Abstract Archives of the RSNA, 2010
LL-BRS-TU2A
Comparison of Mammography, MRI, and Positron Emission Mammography (PEM) for Determining Size and Extent of Breast Cancer
Scientific Informal (Poster) Presentations
Presented on November 30, 2010
Presented as part of LL-BRS-TU: Breast Imaging
Amy Suzanne Thurmond MD, Abstract Co-Author: Nothing to Disclose
Charles Kelly Scanlan BS, Presenter: Nothing to Disclose
Judith Richmond MD, Abstract Co-Author: Nothing to Disclose
Our goal was to evaluate the utility of adding MRI and PEM to mammography in the pre-operative evaluation of women with breast cancer. We assume that if surgery is based on accurate delineation of the size and extent of tumor, and if adequate margins are obtained, women will do better and live longer.
Fifty-five women who had mammogram, breast MRI, and PEM within 3 months of lumpectomy or mastectomy for treatment of breast cancer, comprised the study population. Radiologists were given images from one of the studies, and instructed to evaluate the images for cancer, without looking at the history or any other imaging studies on the same patient.

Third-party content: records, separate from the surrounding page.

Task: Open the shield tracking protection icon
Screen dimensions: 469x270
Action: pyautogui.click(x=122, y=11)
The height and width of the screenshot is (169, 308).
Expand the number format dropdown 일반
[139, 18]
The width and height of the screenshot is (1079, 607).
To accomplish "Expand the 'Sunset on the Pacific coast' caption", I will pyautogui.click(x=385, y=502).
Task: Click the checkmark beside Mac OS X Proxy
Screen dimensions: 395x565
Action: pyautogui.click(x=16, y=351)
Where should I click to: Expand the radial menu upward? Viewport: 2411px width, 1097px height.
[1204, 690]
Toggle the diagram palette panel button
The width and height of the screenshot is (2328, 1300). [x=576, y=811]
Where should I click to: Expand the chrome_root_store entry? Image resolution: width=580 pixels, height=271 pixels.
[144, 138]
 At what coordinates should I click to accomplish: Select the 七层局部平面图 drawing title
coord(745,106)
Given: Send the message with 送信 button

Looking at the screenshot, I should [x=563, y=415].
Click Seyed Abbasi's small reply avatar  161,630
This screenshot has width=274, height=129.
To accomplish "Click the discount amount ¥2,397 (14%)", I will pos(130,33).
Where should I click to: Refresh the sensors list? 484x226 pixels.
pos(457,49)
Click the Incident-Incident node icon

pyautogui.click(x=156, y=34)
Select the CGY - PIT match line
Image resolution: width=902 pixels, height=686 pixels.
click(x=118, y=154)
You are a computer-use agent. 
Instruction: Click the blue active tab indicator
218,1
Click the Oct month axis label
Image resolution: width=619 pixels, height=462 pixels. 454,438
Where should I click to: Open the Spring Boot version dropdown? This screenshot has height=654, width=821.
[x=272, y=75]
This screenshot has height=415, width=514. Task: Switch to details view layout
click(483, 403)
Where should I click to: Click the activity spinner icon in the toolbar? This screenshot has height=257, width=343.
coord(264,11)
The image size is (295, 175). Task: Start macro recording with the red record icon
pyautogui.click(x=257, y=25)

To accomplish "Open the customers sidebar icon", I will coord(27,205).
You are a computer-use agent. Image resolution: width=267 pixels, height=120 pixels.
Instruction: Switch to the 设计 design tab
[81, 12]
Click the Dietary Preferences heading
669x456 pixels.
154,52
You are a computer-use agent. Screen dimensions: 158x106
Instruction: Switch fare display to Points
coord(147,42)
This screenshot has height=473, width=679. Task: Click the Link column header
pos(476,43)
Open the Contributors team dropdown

Radiologists were asked to score side or sides, quadrant or quadrants, and size in centimeters of any lesion deemed BIRADS category 4 (suspicious), or BIRADS category 5 (malignant).The surgical pathology reports were then reviewed, noting size of tumor or tumors, multifocality (more than one tumor in the same quadrant), multicentricity (tumors in more than one quadrant (for mastectomies)), and whether DCIS was extensive (>25% of the specimen), or not extensive (absent or <25% of the specimen). Pathology findings were correlated with the radiologists’ blinded reports.
Mammography alone would have adequately staged 35 women (64%). Mammography+MRI, or mammography+PEM would have adequately staged 47 women (85%). Mammography+MRI+PEM would have adequately staged 52 women (95%).
In women with extensive DCIS mammography overestimated disease in 3 and underestimated in 4, MRI overestimated disease in 7 and underestimated in 0, and PEM overestimated disease in 0 and underestimated in 4. The numbers are small, but suggest that MRI may overestimate and PEM may underestimate DCIS.
Taking into account current societal expectations and medical standards, in women planning treatment for breast cancer, mammography is good but not good enough. Based on our current data and experience, and estimating the cost in time, money, and anxiety to the patient and her surgeon, our preference is to add MRI or PEM to mammography for pre-operative planning, and to add other modalities as needed for confusing situations.
Accurate assessment of the size and extent of breast cancer helps the patient and surgeon select the most appropriate therapy.
Thurmond, A,
Scanlan, C,
Richmond, J,
Comparison of Mammography, MRI, and Positron Emission Mammography (PEM) for Determining Size and Extent of Breast Cancer. Radiological Society of North America 2010 Scientific Assembly and Annual Meeting, November 28 - December 3, 2010 ,Chicago IL.